══ INFORMATION GIVEN
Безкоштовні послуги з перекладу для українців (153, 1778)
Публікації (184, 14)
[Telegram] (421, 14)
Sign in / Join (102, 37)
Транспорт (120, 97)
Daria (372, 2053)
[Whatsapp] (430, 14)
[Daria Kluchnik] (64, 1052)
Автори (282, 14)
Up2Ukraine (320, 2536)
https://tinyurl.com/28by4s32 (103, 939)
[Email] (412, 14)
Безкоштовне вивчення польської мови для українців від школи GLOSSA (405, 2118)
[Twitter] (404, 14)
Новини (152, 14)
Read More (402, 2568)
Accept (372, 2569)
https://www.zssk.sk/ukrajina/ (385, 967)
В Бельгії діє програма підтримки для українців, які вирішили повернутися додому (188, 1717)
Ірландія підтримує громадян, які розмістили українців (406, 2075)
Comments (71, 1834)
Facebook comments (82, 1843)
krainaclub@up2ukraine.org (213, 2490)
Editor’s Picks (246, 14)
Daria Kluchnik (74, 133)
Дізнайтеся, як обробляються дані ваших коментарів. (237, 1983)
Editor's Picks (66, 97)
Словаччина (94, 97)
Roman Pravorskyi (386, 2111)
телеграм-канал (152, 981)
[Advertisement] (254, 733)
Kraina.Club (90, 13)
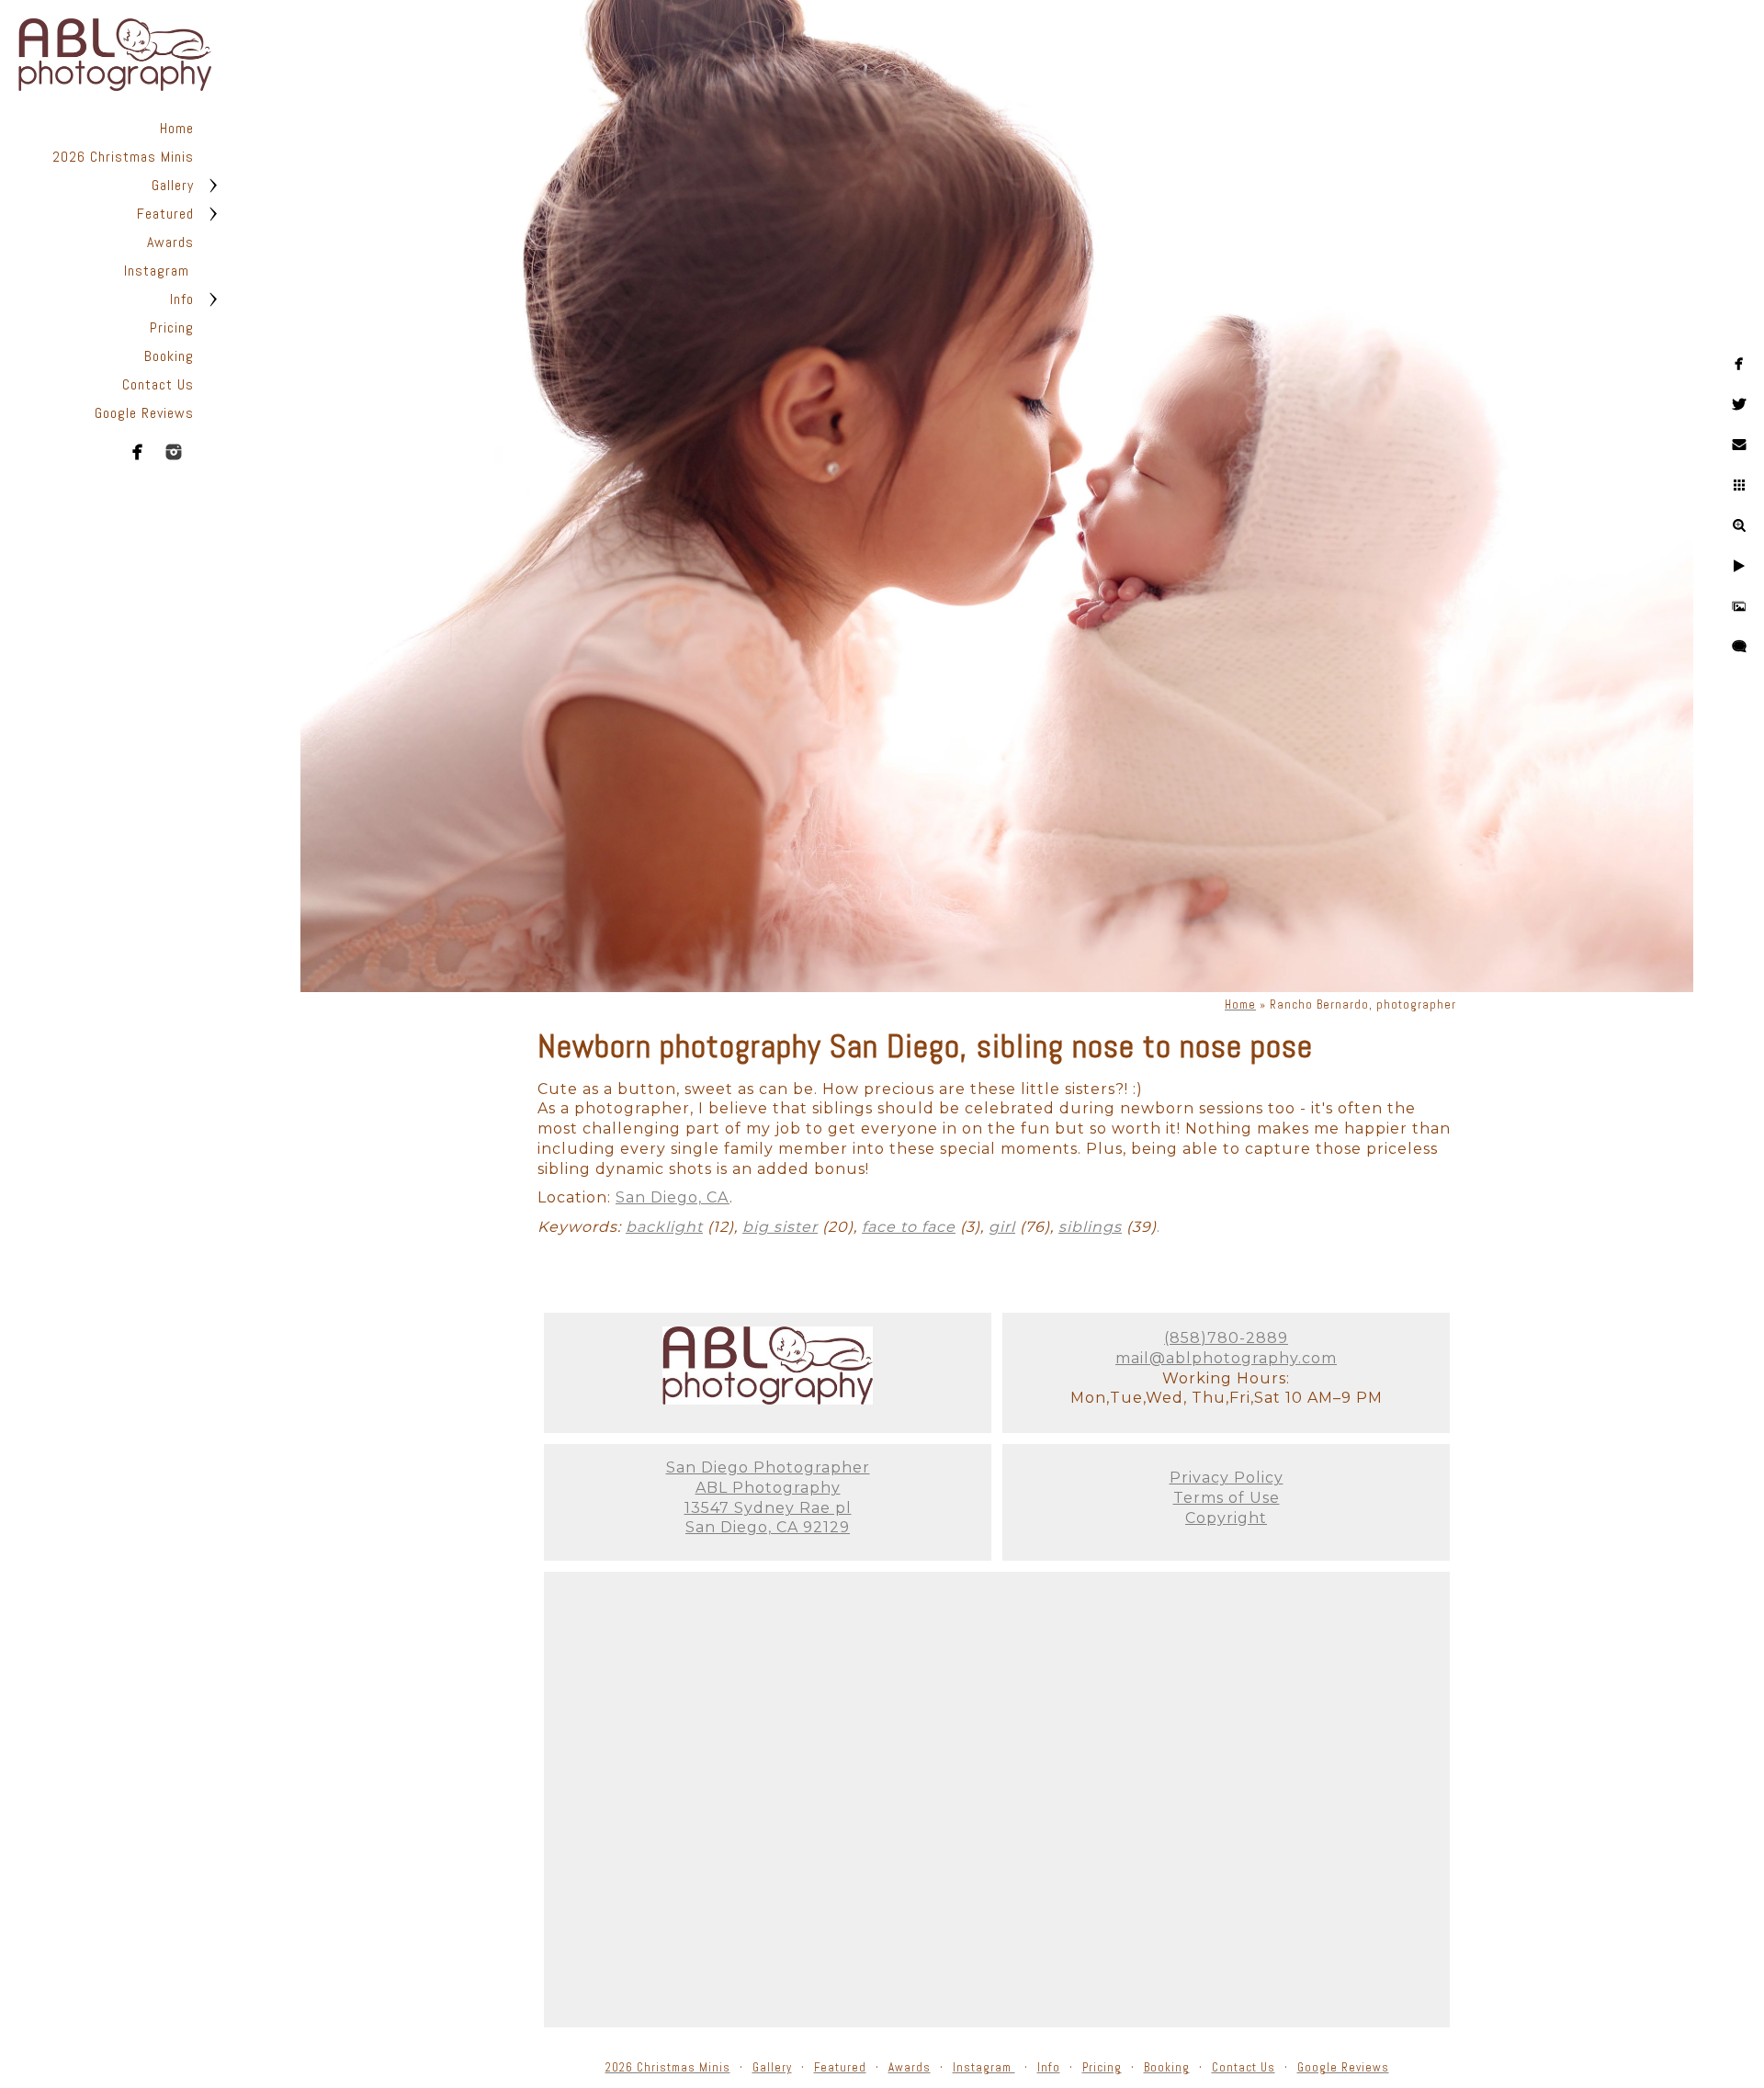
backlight (664, 1227)
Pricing (172, 327)
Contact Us (158, 384)
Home (177, 128)
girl (1002, 1227)
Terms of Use (1226, 1498)
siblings (1090, 1227)
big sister (780, 1227)
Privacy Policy (1226, 1477)
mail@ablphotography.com (1226, 1358)
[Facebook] (137, 452)
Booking (169, 356)
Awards (170, 242)
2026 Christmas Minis (123, 156)
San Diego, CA (672, 1197)
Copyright (1226, 1518)
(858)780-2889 (1226, 1338)
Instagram (159, 270)
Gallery (173, 185)
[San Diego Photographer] (767, 1399)
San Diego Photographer (768, 1467)
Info (182, 299)
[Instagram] (173, 452)
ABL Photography (768, 1487)
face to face (909, 1227)
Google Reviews (144, 413)
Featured (165, 213)
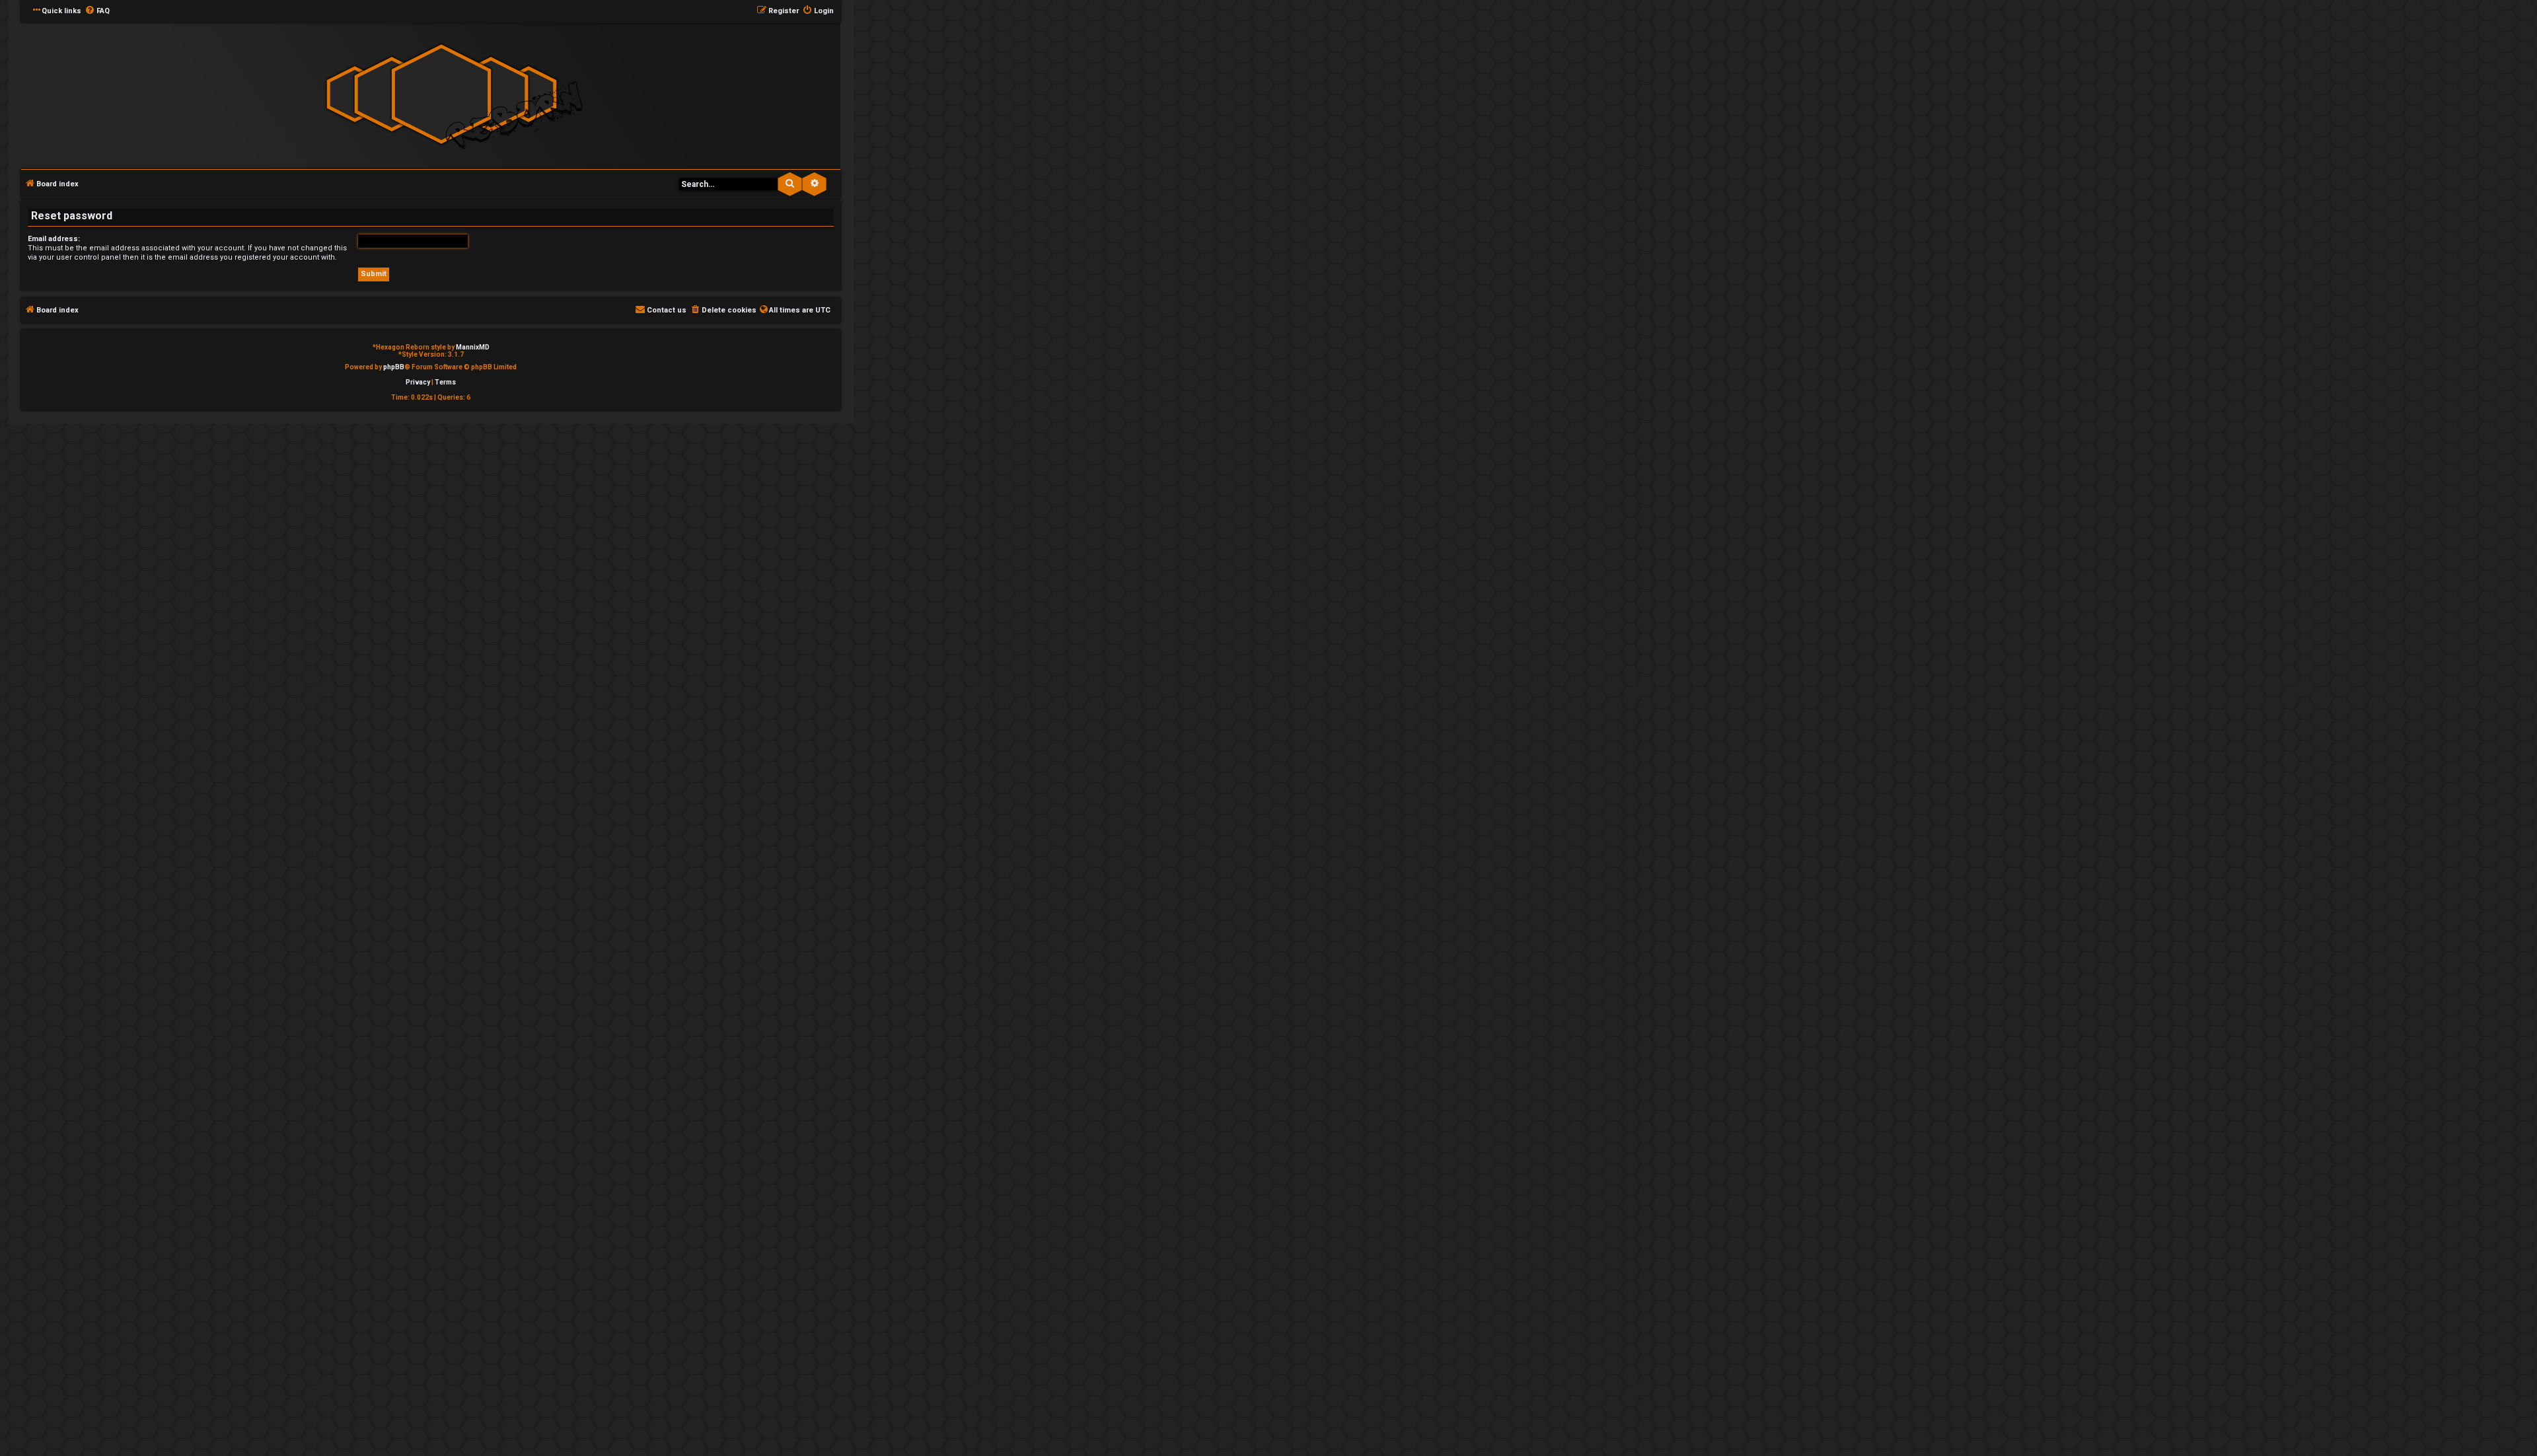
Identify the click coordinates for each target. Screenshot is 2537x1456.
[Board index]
════
Filter the listing above for the string "Daria" and copy every matching line.

Daria (372, 2053)
[Daria Kluchnik] (64, 1052)
Daria Kluchnik (74, 133)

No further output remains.